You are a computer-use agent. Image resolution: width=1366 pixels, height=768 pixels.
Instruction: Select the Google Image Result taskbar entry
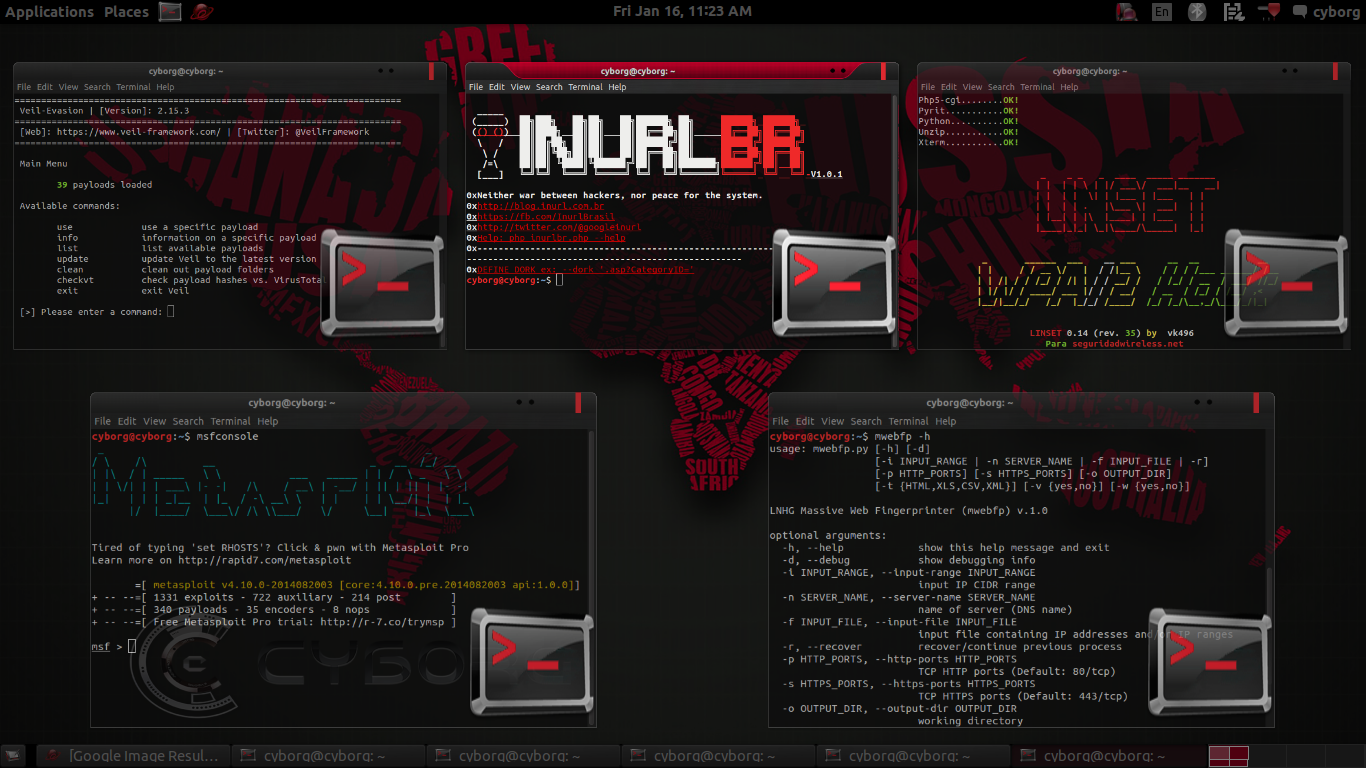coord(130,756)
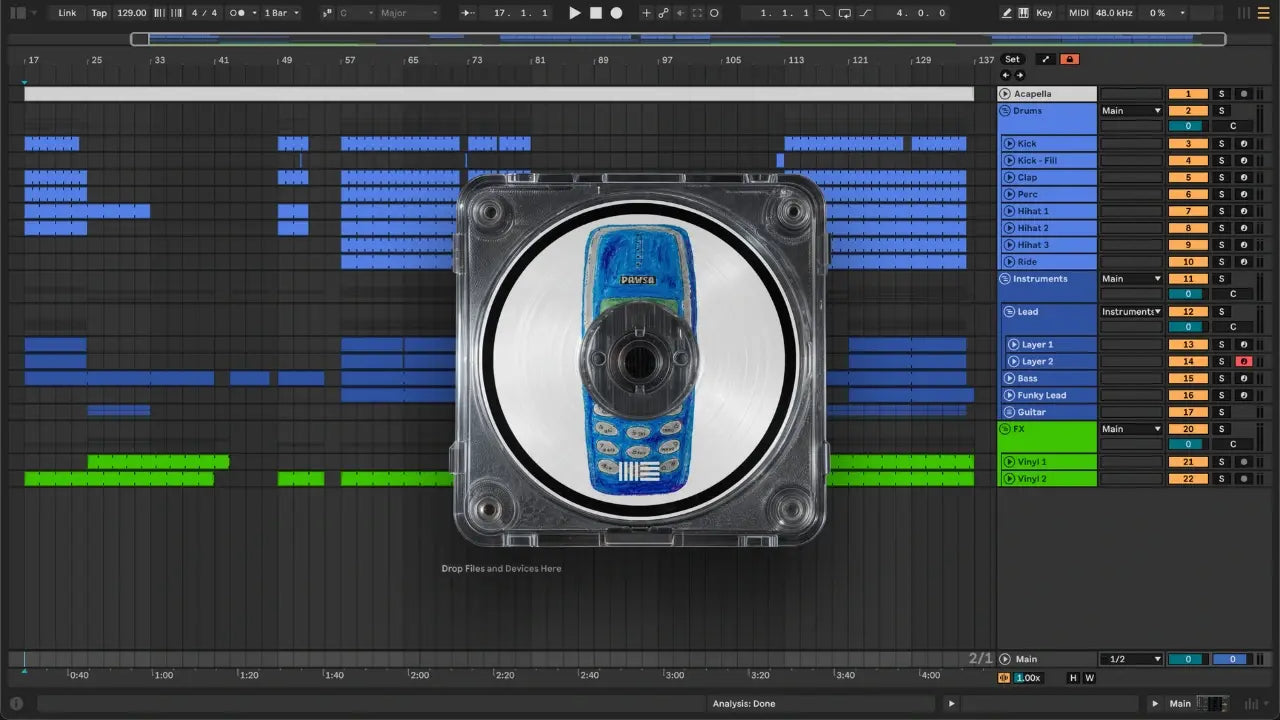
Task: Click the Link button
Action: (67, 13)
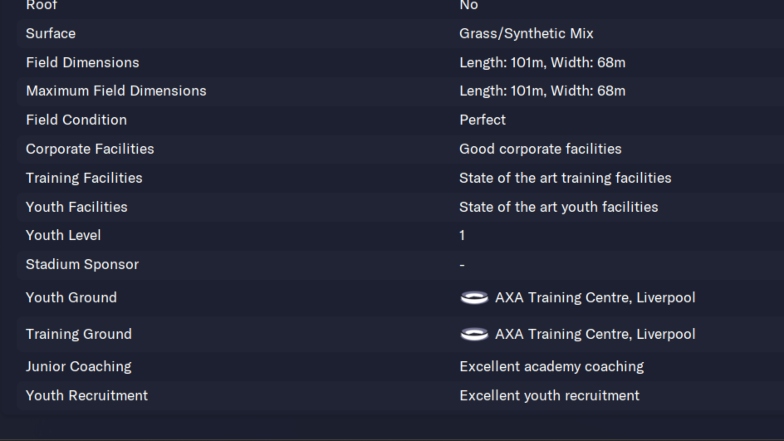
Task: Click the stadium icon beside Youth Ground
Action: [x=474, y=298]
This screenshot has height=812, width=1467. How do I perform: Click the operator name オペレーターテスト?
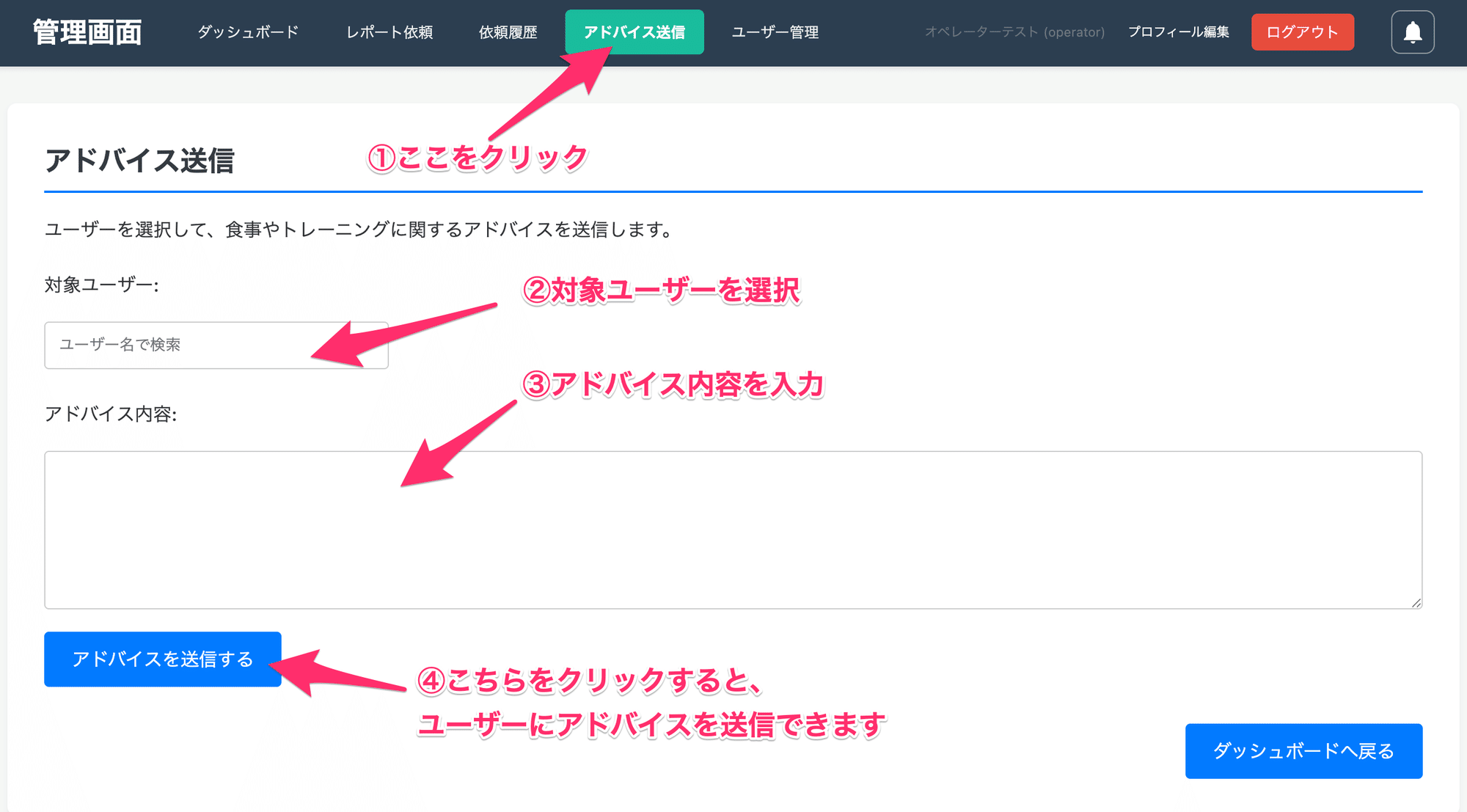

-------

▶ **Given request**:
Turn every line of the rows above into a numbered list, skipping blank lines and leaving out the pictures.

▶ **Output for this task**:
1. You are a computer-use agent. Image resolution: width=1366 pixels, height=768 pixels.
2. Instruction: Select the Google Image Result taskbar entry
3. coord(130,756)
4. Task: Click the Link button
5. Action: (67, 13)
6. Task: Click the stadium icon beside Youth Ground
7. Action: [x=474, y=298]
8. This screenshot has height=812, width=1467. How do I perform: Click the operator name オペレーターテスト?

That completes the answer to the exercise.